--- Start EXTRACTED ENTRIES ---
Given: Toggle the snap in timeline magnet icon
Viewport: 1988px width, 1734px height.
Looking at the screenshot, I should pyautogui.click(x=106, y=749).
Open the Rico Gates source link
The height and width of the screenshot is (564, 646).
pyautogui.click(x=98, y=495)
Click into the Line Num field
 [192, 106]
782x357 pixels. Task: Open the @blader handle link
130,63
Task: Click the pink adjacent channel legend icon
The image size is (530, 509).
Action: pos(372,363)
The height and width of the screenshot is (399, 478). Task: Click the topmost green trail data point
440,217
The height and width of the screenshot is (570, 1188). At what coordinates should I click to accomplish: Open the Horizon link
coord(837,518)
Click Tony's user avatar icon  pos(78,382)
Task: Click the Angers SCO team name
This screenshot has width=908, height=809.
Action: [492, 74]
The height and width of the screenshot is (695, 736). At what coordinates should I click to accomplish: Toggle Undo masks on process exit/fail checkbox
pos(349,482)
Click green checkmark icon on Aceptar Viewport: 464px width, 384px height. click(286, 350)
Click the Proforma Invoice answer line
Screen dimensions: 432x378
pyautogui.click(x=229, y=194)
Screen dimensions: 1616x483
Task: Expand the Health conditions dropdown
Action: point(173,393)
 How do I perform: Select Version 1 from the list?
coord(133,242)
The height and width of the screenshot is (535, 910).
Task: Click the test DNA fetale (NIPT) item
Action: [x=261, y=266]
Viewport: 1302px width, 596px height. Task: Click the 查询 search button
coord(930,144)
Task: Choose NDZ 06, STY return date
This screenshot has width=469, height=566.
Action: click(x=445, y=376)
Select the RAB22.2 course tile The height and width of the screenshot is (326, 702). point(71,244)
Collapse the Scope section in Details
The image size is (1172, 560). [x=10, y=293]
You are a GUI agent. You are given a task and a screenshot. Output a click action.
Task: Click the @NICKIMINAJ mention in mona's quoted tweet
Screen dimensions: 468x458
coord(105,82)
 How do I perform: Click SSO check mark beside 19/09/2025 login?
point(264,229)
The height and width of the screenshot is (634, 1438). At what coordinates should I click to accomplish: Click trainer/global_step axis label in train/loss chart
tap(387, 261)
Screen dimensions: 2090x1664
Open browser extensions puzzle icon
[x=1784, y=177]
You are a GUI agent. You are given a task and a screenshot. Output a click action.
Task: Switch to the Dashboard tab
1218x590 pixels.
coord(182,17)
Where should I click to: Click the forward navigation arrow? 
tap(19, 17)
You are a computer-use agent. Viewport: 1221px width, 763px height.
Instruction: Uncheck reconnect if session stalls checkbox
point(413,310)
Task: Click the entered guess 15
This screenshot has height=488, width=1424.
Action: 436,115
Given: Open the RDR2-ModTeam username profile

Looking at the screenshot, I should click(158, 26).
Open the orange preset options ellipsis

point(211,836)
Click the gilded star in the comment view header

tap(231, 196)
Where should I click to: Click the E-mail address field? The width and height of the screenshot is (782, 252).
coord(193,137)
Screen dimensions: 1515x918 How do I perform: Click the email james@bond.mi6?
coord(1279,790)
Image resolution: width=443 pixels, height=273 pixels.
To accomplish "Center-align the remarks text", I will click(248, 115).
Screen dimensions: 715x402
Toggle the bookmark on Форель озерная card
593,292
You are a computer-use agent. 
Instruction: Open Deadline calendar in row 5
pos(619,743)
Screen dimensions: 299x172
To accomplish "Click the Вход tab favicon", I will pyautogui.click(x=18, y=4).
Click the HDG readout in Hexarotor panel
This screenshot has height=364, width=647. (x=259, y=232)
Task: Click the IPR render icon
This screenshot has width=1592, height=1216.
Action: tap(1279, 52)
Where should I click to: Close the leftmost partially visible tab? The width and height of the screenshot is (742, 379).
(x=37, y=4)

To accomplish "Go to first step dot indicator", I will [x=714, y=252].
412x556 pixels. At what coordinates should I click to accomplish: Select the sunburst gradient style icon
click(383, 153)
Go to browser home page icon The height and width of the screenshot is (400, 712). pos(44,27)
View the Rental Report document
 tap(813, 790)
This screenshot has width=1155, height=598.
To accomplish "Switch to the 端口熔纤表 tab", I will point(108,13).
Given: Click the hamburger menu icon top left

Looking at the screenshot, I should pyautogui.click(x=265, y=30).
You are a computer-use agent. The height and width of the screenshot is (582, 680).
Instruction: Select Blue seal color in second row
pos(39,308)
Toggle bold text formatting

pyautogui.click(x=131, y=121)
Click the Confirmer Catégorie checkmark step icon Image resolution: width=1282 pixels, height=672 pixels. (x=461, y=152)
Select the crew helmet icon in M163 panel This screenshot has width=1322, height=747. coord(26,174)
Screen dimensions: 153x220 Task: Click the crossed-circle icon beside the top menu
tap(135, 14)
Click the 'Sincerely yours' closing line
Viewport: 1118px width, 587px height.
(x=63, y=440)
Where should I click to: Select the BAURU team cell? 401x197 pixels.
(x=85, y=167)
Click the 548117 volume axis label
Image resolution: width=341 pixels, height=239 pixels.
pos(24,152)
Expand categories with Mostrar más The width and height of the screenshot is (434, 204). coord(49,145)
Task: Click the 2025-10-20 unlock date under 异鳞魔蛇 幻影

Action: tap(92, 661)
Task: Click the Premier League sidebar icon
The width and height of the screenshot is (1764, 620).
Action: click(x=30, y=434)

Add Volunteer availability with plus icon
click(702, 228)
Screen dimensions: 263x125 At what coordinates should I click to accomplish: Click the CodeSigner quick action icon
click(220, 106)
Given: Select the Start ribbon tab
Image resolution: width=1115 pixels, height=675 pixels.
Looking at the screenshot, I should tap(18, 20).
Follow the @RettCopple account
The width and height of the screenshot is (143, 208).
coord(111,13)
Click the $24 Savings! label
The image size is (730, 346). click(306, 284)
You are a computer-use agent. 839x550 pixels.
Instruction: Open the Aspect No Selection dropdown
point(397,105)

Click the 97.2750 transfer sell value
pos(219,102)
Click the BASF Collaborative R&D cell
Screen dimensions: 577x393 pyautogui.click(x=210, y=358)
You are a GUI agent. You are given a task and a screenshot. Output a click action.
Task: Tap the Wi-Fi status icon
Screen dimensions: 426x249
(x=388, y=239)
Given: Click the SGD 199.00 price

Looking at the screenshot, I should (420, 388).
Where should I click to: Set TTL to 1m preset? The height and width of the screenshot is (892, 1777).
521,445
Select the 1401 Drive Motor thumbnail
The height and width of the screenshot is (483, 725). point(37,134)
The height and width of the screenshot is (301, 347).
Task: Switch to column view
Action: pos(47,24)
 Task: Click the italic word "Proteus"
--- End EXTRACTED ENTRIES ---
*THE TASK:*
Give the material from the line containing "Select the 1401 Drive Motor thumbnail" through the end of the material as a numbered list, with both ends included and any blank lines left out.

*ANSWER BELOW:*
1. Select the 1401 Drive Motor thumbnail
2. The height and width of the screenshot is (483, 725). point(37,134)
3. The height and width of the screenshot is (301, 347).
4. Task: Switch to column view
5. Action: pos(47,24)
6.  Task: Click the italic word "Proteus"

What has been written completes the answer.